Despite its weaknesses and insufficiencies, the organization of leading rich and developing nations is one of extraordinary usefulness. The governments seated at the Group of 20 summit represent more than two-thirds of the global population, 85 percent of global gross domestic product and 75 percent of global trade. Between the elite of the club of leading industrial nations (where only the most advanced Western economies are seated), the ineffectiveness of many United Nations organizations (where all 193 members are seated), and the absence of a global government, the G-20 combines sufficient legitimacy and efficacy to be the stage from which the direction of global governance should be directed..
Multilateralism is the only way of ordering, albeit only to a limited extent, the complex world we live in, one plagued by tremendous obstacles, whether they be economic (trade and investment) or more political (climate change, immigration and terrorism). An opportunity exists for a globalization that works for everyone, and it is in forums such as G-20 where that possibility could materialize.
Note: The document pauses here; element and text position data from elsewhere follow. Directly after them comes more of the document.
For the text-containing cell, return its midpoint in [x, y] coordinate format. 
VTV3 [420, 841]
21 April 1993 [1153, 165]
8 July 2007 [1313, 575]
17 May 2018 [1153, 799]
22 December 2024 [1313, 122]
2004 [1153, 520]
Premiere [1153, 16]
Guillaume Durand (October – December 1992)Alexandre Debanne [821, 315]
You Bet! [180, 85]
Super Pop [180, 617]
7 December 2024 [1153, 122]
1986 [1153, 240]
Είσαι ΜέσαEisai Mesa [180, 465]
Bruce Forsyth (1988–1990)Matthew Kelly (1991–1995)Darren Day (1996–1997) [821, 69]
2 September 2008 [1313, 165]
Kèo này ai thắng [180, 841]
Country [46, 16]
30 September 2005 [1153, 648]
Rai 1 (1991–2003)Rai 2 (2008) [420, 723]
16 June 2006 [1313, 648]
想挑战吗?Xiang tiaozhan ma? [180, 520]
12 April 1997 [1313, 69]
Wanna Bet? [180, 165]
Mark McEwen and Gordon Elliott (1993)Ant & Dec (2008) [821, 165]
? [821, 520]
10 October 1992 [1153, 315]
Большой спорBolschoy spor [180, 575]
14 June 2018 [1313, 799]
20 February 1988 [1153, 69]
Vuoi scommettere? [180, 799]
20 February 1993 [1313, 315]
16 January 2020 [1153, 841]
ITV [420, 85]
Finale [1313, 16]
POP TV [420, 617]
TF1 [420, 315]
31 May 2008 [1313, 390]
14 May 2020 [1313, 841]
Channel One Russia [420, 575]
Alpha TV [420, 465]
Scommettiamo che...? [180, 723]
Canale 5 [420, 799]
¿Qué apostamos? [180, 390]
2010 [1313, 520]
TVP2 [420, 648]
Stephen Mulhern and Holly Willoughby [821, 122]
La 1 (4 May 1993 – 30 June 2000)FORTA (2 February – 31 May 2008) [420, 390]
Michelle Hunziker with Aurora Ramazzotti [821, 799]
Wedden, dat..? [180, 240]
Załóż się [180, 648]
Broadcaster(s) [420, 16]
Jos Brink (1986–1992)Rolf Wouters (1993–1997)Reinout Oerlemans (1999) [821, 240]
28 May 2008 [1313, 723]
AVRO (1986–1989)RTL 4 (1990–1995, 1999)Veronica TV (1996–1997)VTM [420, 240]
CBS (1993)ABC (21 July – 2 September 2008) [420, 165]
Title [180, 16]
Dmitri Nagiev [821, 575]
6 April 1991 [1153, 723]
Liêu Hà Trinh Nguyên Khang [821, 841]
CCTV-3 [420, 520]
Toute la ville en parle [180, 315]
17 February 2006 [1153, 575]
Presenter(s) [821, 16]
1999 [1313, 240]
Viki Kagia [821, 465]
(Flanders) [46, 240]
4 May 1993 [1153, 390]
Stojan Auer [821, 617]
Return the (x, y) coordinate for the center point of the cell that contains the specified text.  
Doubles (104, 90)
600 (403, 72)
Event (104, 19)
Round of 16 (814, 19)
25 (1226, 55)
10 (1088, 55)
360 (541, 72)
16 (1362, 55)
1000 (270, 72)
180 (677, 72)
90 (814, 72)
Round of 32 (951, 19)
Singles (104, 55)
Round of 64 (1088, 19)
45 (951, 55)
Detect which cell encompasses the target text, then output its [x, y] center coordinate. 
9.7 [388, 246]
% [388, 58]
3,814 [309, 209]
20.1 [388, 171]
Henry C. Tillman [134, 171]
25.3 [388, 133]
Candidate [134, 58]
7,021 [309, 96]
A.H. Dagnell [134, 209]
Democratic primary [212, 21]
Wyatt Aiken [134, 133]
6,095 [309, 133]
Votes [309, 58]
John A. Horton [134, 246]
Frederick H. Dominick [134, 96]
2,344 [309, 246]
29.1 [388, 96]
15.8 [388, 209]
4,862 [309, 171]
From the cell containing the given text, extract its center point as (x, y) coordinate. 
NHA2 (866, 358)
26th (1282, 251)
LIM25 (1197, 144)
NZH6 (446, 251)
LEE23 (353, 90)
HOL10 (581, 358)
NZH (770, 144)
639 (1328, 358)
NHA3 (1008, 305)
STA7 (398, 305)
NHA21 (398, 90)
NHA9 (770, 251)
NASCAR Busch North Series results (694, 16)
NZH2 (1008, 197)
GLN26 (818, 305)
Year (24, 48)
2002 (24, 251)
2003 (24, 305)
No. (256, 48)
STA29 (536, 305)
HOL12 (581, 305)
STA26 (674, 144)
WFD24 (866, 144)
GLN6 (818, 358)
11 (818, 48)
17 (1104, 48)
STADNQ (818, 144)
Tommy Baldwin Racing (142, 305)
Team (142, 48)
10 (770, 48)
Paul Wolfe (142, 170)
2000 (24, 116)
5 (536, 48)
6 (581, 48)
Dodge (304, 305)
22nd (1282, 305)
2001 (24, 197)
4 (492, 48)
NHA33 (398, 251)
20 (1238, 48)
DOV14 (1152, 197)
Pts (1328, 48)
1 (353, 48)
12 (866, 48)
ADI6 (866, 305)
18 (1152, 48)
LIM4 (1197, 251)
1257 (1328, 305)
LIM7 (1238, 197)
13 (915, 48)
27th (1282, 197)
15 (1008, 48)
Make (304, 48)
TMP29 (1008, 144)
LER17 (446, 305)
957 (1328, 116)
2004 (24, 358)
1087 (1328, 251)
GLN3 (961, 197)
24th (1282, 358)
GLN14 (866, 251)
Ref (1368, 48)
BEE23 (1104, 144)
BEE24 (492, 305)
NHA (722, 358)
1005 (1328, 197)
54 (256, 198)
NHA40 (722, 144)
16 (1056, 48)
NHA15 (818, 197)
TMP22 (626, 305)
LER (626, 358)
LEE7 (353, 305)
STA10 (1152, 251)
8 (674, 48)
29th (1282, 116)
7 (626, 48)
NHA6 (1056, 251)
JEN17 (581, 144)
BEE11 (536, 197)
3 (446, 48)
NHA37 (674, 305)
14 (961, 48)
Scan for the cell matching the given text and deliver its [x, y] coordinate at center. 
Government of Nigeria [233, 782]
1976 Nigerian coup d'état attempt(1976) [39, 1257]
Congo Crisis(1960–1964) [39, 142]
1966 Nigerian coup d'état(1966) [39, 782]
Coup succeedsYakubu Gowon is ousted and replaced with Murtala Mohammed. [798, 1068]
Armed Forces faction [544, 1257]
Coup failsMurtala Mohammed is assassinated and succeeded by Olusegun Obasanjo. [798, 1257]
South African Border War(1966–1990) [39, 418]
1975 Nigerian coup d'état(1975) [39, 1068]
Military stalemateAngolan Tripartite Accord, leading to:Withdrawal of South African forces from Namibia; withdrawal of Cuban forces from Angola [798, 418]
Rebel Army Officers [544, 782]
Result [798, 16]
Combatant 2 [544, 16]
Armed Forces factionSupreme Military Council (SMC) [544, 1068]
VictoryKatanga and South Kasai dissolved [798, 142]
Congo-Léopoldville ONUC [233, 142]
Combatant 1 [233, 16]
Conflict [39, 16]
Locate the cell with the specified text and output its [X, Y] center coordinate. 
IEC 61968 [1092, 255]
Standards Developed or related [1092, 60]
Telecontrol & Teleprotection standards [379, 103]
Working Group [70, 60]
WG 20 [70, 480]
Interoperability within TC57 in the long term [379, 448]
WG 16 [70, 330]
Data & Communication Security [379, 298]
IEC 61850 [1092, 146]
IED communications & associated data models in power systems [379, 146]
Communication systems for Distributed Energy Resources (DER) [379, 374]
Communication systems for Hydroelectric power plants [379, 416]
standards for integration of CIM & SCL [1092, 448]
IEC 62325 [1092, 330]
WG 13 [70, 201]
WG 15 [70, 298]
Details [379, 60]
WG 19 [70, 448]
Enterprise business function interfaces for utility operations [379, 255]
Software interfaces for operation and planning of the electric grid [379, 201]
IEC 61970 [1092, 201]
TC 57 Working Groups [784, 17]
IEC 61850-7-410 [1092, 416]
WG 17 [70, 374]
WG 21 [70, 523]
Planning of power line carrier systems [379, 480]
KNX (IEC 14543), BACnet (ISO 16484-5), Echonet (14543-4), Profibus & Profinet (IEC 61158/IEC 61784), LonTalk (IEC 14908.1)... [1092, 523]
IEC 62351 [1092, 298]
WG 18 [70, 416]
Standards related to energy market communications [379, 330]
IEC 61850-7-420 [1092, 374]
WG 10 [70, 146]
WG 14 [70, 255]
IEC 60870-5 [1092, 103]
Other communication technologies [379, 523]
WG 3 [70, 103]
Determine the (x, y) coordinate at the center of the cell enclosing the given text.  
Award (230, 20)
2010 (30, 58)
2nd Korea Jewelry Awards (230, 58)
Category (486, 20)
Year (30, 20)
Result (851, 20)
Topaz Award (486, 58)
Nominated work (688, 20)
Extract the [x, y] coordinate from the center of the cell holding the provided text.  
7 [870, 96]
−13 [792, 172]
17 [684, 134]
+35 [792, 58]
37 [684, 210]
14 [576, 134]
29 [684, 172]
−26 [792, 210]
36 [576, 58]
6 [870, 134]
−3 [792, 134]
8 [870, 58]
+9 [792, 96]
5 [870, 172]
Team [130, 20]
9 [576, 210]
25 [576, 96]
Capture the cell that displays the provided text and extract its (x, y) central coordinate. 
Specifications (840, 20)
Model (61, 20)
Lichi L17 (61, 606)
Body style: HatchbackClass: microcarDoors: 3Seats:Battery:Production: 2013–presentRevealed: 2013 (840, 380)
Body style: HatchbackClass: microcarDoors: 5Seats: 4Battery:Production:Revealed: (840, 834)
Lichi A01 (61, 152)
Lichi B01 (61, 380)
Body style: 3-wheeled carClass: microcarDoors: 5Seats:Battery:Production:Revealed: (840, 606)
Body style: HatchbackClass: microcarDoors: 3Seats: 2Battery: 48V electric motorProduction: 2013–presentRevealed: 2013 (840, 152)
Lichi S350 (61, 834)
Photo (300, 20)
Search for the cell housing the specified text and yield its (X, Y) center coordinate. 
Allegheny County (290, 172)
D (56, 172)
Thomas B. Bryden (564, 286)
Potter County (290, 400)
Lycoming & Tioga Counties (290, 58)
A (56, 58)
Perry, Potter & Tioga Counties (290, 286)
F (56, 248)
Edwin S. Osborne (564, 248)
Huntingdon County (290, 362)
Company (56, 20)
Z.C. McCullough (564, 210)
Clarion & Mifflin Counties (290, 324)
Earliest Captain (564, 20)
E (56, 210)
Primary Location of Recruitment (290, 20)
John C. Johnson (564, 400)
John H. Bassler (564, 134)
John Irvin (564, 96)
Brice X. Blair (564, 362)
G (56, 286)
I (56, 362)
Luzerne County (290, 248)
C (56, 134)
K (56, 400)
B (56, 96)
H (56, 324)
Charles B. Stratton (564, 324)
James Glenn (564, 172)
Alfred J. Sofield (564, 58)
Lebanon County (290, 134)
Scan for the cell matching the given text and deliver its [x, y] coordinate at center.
This understanding of the necessity for rules and agreements is shared far and wide, except in Washington, D.C., where Donald Trump governs with his “America First” slogan. He didn’t adopt this slogan casually; it comes directly from the 1930s when protectionism and authoritarianism thrived.
Ironically, in this contempt for the G-20 summit and multilateralism, this weekend we have discovered actors as disparate as Trump and violent anarchism, which has made Hamburg, not known for its ideals, purposes or principles, a city seized by street violence.
In Hamburg, Trump’s insistence on disassociating from the climate change agreements and reserving unilateral protectionist actions for himself has been, at the very least, impeding the finalizing of a joint statement. Unfortunately, the U.S. president has marked the global agenda by changing his mind and by his contradictions. After speaking in Warsaw on the West’s civilization crisis and being asked if he is ready to defend his values, he ignored all the problems the West has with Russia in his first interview with Putin and continued the unabated hostility toward Mexico with his promise to make it pay for the wall. Then, in the best Eastern style of governance, he sent his daughter Ivanka to wow the other leaders instead of the secretary of state, as protocol dictates.
The good news is that the G-20 will move forward, even if it’s as the G-19. Fortunately, everyone else has a direct interest in making sure Trump isn’t going to succeed in derailing globalization or global governance. The G-0, or the G-1 as Trump dreams it, isn’t going to happen. This week, Europe has signed a crucial free trade agreement with Japan, will ratify another with Canada and should continue fighting for multilateralism. With or without Trump.